Car en dominant les chaires des universités les plus prestigieuses du monde, elle forme les élites de nos pays à contester et à nier la culture, les idées et les valeurs qui ont fait notre grandeur, endommageant encore davantage notre tissu social. Que reste-t-il pour l'avenir si nous enseignons à nos jeunes à avoir honte de notre passé ? « (...) Le marché étant un mécanisme de coopération sociale où les droits de propriété sont échangés volontairement, la prétendue défaillance du marché est une contradiction dans les termes. La seule chose qu'une intervention de l'État génère, ce sont de nouvelles distorsions du système des prix, qui à leur tour entravent le calcul économique, l'épargne et l'investissement, et finissent donc par engendrer plus de pauvreté ou un enchevêtrement immonde de réglementations, par exemple, comme celles qui existent en Europe, et qui tuent la croissance économique.

Pour cette même raison, puisque le wokisme n'est ni plus ni moins qu'un plan systématique de l'État-parti pour justifier l'intervention de l'État et l'augmentation des dépenses publiques, cela signifie que notre première croisade, la plus importante si nous voulons retrouver l'Occident du progrès, si nous voulons construire un nouvel âge d'or, doit être la réduction drastique de la taille de l'État. Non seulement dans chacun de nos pays, mais aussi dans tous les organismes supranationaux.

Le 1er février, le camarade de Milei, Donald Trump, impose un tarif de 25% sur tous les produits provenant du Canada (pour l'énergie, il sera de 10%) et du Mexique

Au moment même où, en Argentine, plus de deux millions de vos concitoyens et concitoyennes prenaient la rue, samedi 1er février, pour dénoncer les propos que vous teniez à Davos, M. Milei, votre camarade dans la lutte pour les idées de liberté, Donald Trump, annonçait une nouvelle mesure fracassante pour faire avancer cette liberté dans le monde.

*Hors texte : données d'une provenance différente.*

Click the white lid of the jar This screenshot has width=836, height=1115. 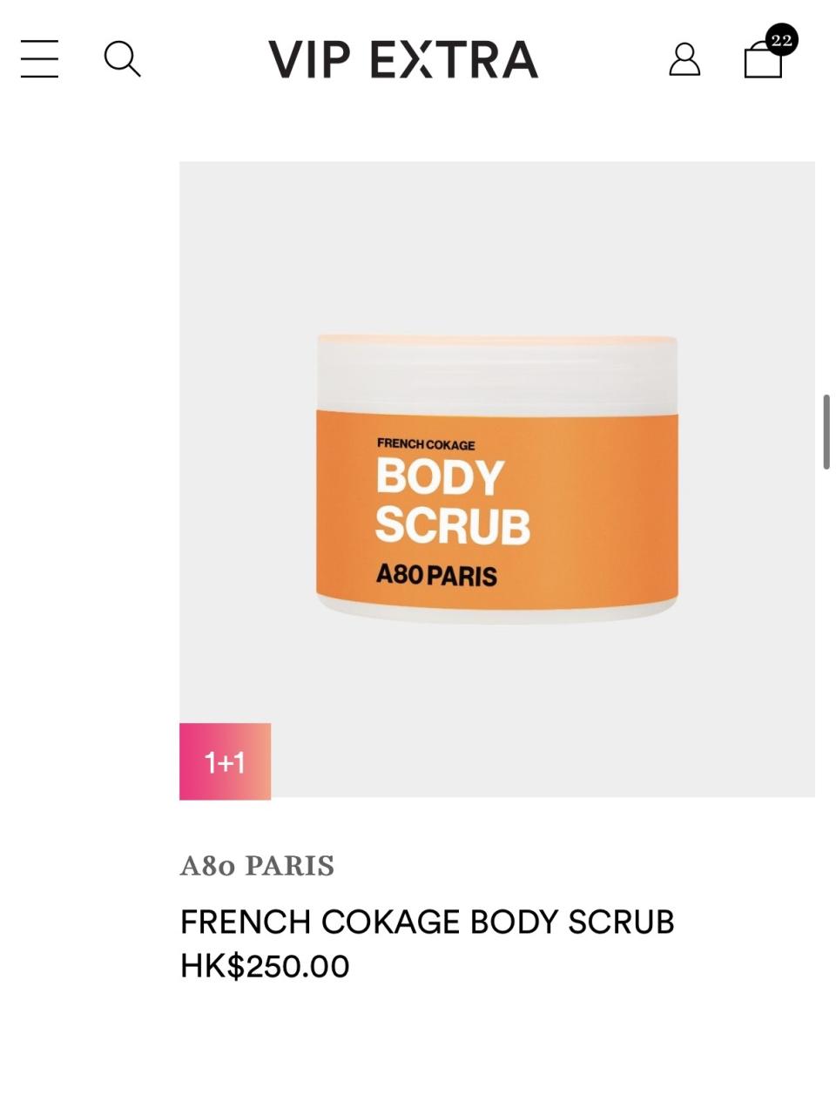pos(497,372)
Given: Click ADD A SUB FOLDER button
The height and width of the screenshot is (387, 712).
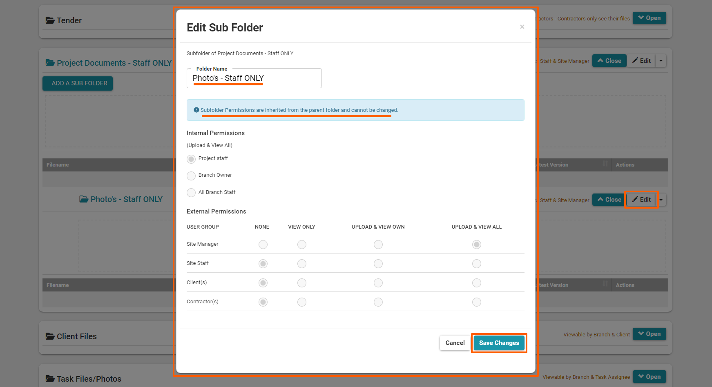Looking at the screenshot, I should click(x=78, y=83).
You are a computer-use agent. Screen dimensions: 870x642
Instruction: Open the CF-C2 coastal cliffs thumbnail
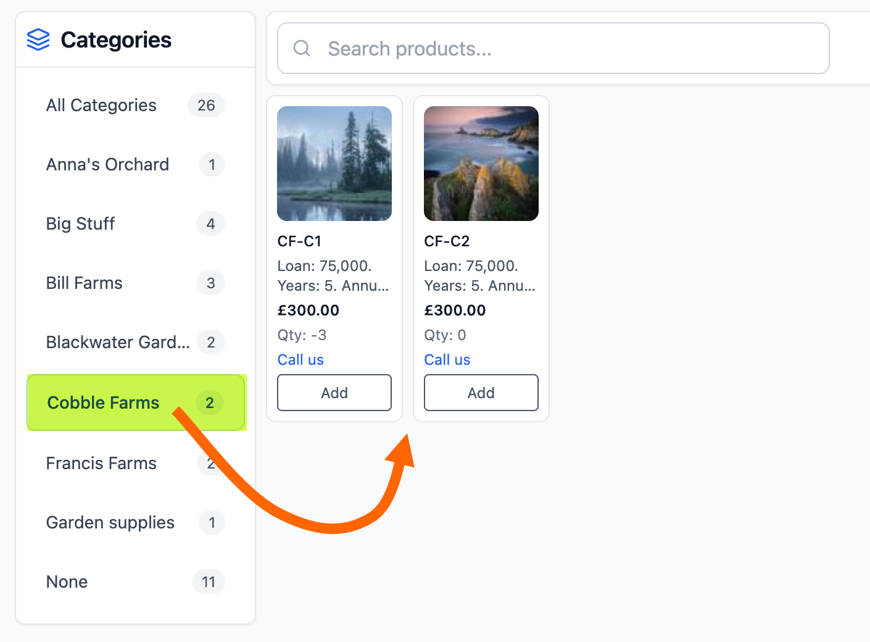481,164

Celui, dont l'élan pour une plus grande liberté dans le monde le poussait à affirmer qu'il allait, par une guerre commerciale, faire du Canada un autre état de son pays ; qu'il allait s'accaparer, par la force si nécessaire, le Canal de Panama et le Groenland, annonce, samedi 1er février, qu'à partir du 4 février prochain, il va imposer un tarif de 25% sur les produits provenant du Canada et du Mexique.

Mon tarif pour l'énergie provenant du Canada sera de 10%, poursuit-il.

Et si le gouvernement Trudeau ose riposter en imposant un tarif sur nos produits, je vais simplement augmenter encore plus le tarif sur les produits canadiens !

Le représentant du pays qui, depuis des décennies, a sans cesse prêché, et souvent imposé le libre échange aux autres pays, surtout les plus pauvres de la planète ; le Donald Trump dont la marque de commerce est de faire des ‘deals', et qui avait conclu avec le gouvernement Trudeau et le gouvernement mexicain le ‘deal' qu'est le libre-échange USA-Mexique-Canada ; le Donald Trump dont la grande spécialité, qu'il a perfectionnée pendant des années dans son émission de télévision The Apprentice, est de manipuler la population en lui faisant croire aveuglément au récit qu'il invente, plante un couteau tarifaire dans le dos du Canada et du Mexique.

Le Canada et le Mexique nous traitent très mal, annonce-t-il ! Notre déficit commercial avec eux est énorme. Et ils laissent entrer chez nous une immense quantité de fentanyl et d'immigrants illégaux !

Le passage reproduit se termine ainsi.